Serving as executive director is Daniel Firth, an internationally recognized expert on mobility pricing who came to B.C. from Stockholm, Sweden, where a congestion tax was introduced on vehicles entering the city centre 10 years ago.
Firth said the tax, which was approved by the public in a referendum, resulted in a 10 per cent reduction in traffic, but stressed that the independent commission will be exploring all possibilities to find strategies that make sense for the Lower Mainland.
"The role of the commission is going to be crucial to making this work. It's going to be crucial to understanding what the region needs and making sure we have a made-in-Metro Vancouver solution to these problems," Firth told reporters.
"It doesn't take big changes to make traffic movement better,” he added.
Mobility pricing is a wide-ranging term that includes tolls, fuel taxes, insurance rates, transit fares and taxi charges, and Robertson said it's far too early to speculate on who will be paying what.
Firth also assured there will be plenty of consultation before the commission thinks about making any recommendations.

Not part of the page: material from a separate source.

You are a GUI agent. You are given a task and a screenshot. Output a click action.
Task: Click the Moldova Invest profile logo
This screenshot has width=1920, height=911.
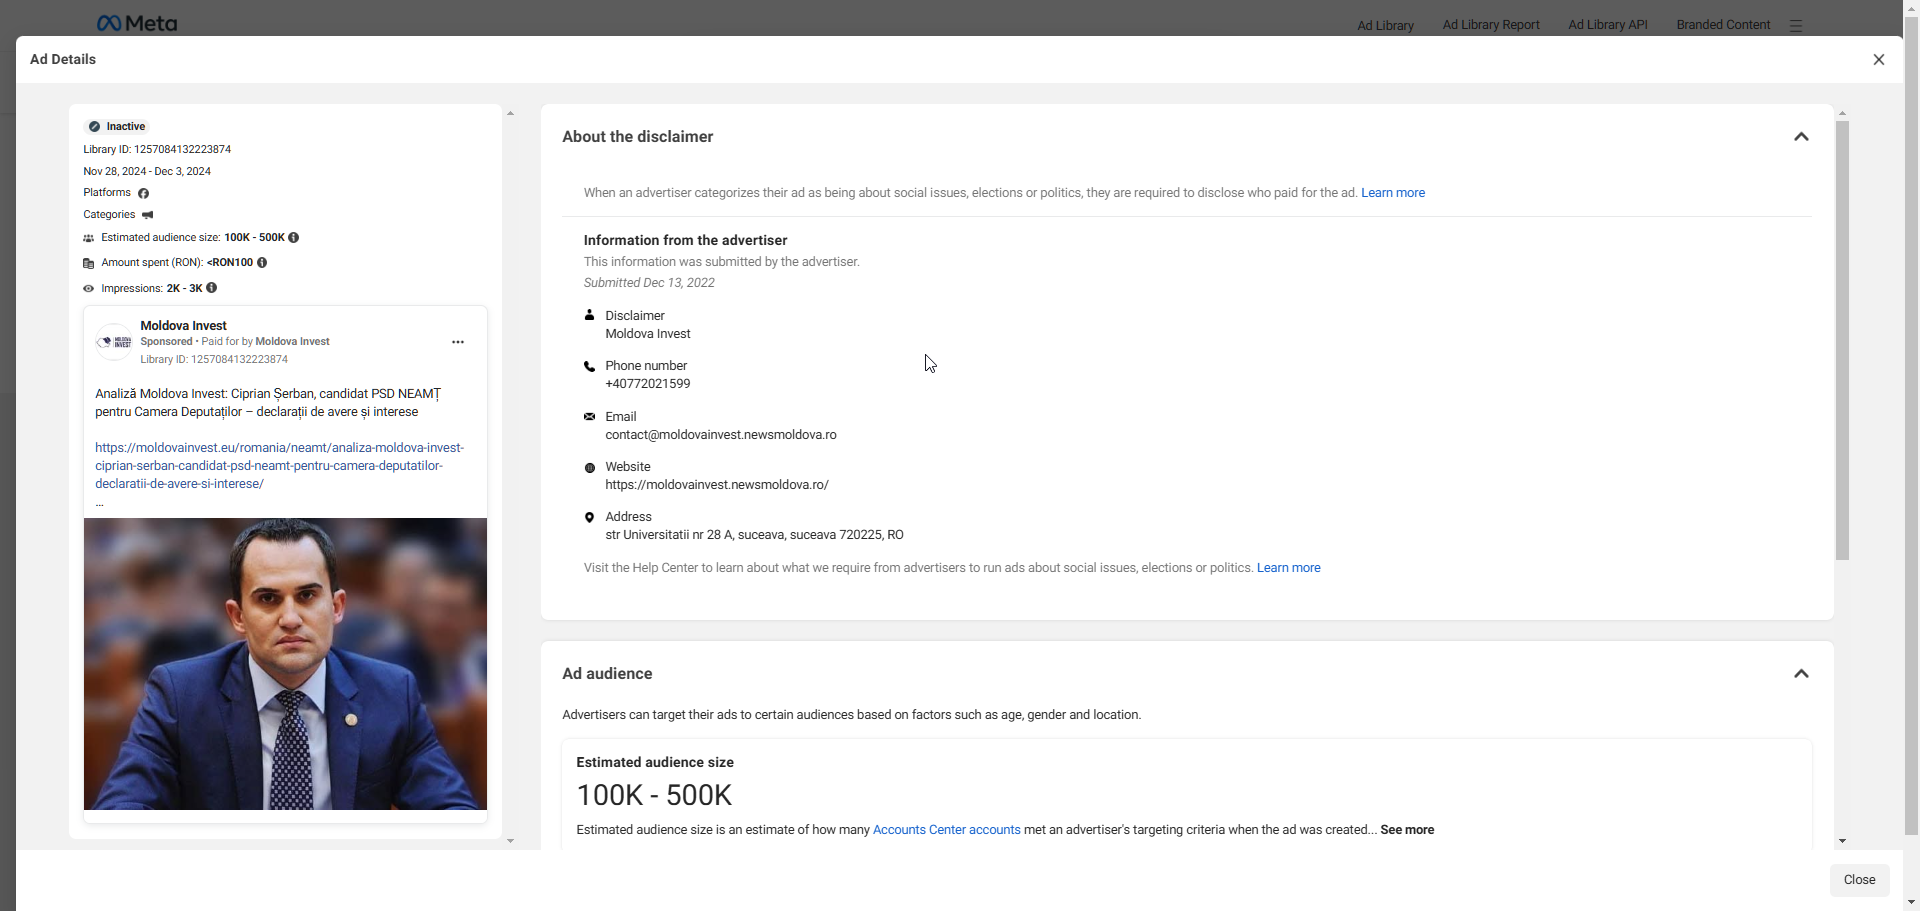coord(114,342)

"We're to engage very widely with the people of Metro Vancouver, with stakeholders, with businesses, with all kinds of groups that are going to give us the information we need to make good decisions and to make good recommendations," he said.
But the Mayors' Council emphasized that there is a need for new solutions. According to TransLink, traffic is already on the rise, with some key routes taking up to 15 minutes longer than they did a decade ago.
Meanwhile, there frustration among some motorists that tolls are applied to the Port Mann Bridge and Golden Ears Bridge instead of being more evenly distributed on all crossings.